• _EXERCISE GOAL_: Return every line below that contains the string "height".

• _EXTRACTED RECORDS_:
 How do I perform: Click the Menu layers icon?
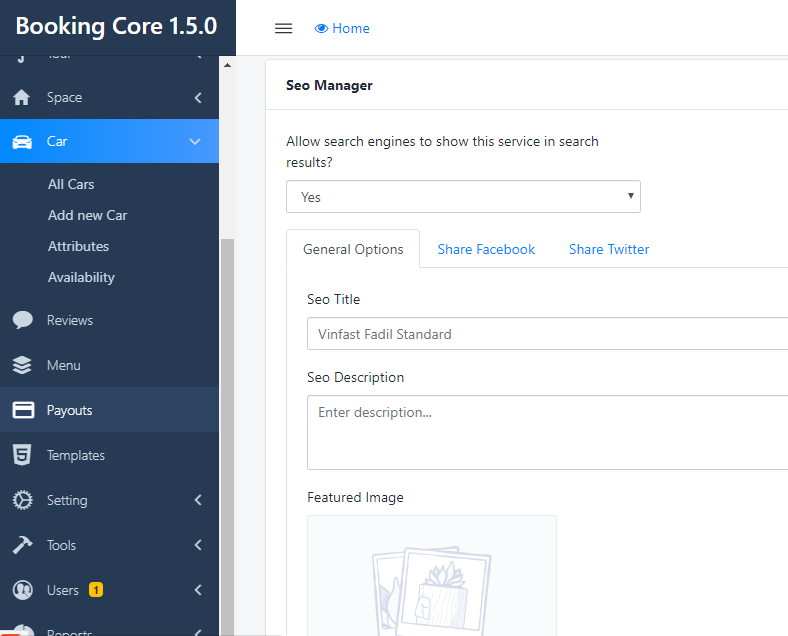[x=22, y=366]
* * *
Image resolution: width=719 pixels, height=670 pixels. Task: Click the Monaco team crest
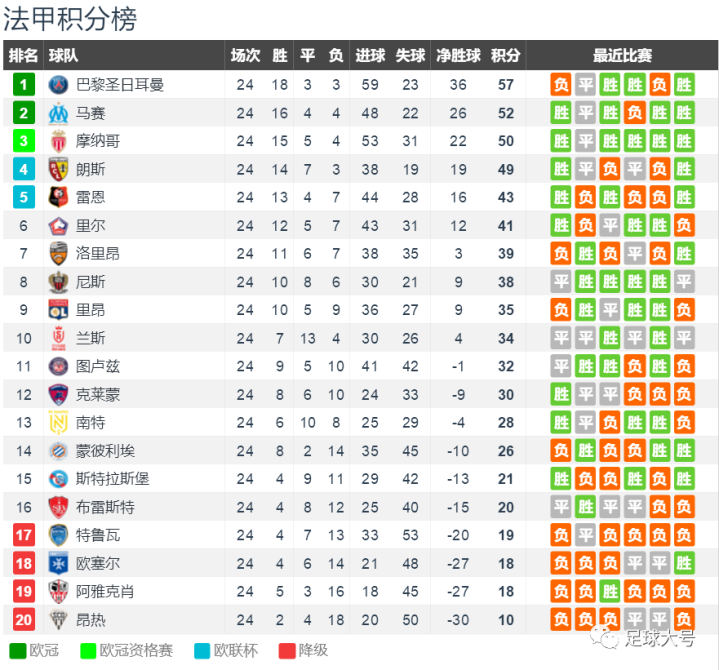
---
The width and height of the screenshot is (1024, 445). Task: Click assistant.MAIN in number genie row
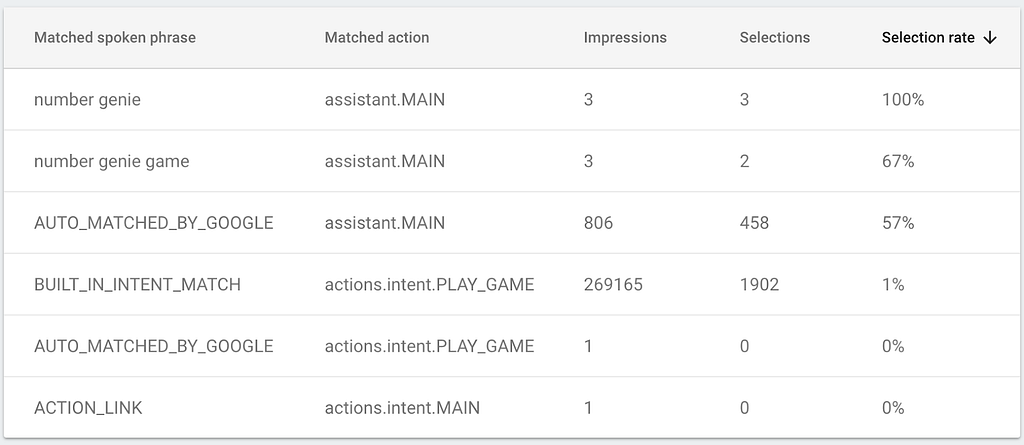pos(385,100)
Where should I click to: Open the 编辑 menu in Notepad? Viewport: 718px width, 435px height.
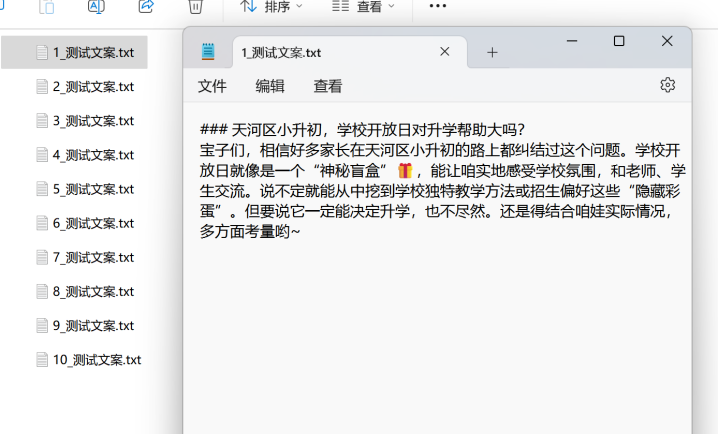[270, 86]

• _OUTPUT FOR THIS TASK_:
Image resolution: width=719 pixels, height=670 pixels. Task: Click the Monaco team crest
The width and height of the screenshot is (1024, 445). Task: Click assistant.MAIN in number genie row
Where should I click to: Open the 编辑 menu in Notepad? Viewport: 718px width, 435px height.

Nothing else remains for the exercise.